### INPUT

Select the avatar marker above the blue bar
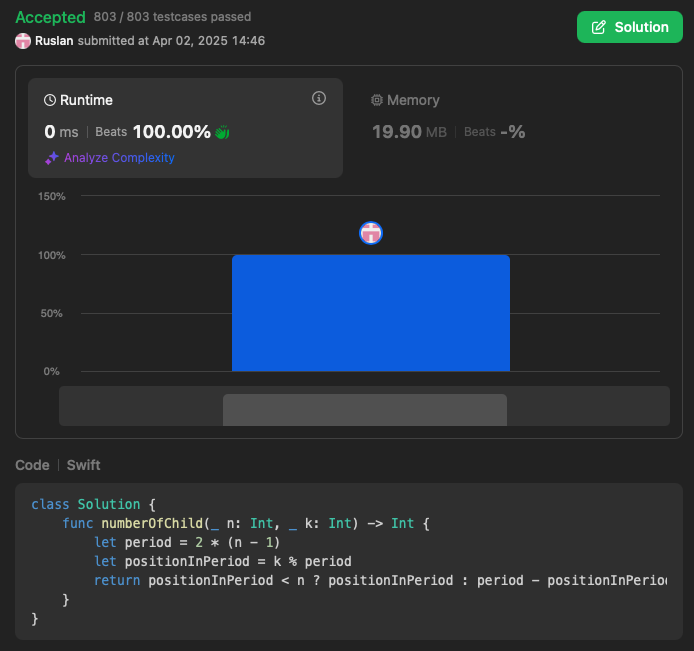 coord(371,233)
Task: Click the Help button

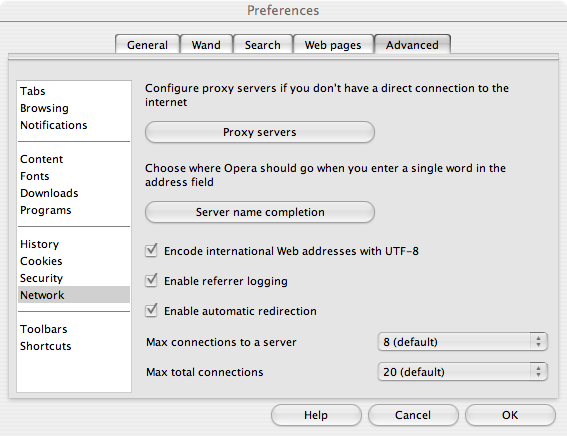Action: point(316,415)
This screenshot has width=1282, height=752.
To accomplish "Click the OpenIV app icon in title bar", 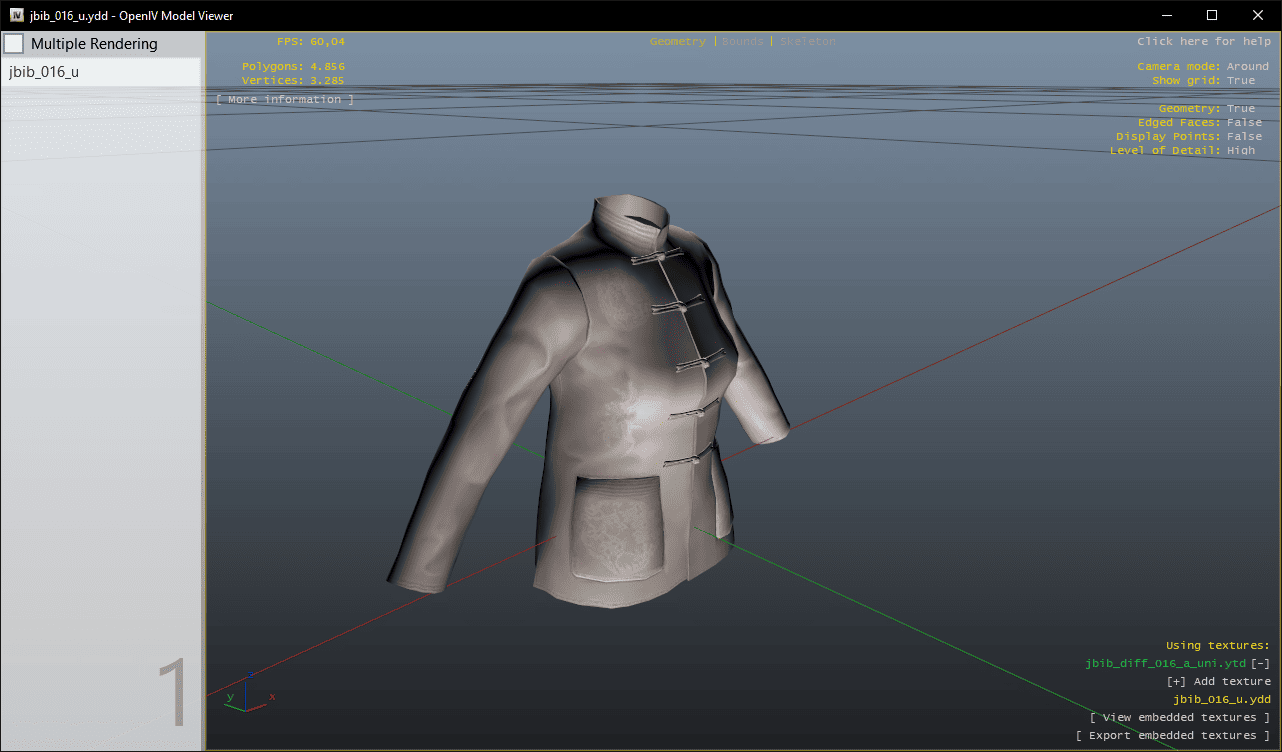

### TASK TO COMPLETE
All lines from the one containing "This screenshot has width=1282, height=752." through the final line of the records are to be retyped exactly; no other lines and no pictures are to be included.

### RESULT OF THIS TASK
This screenshot has width=1282, height=752.
To accomplish "Click the OpenIV app icon in title bar", 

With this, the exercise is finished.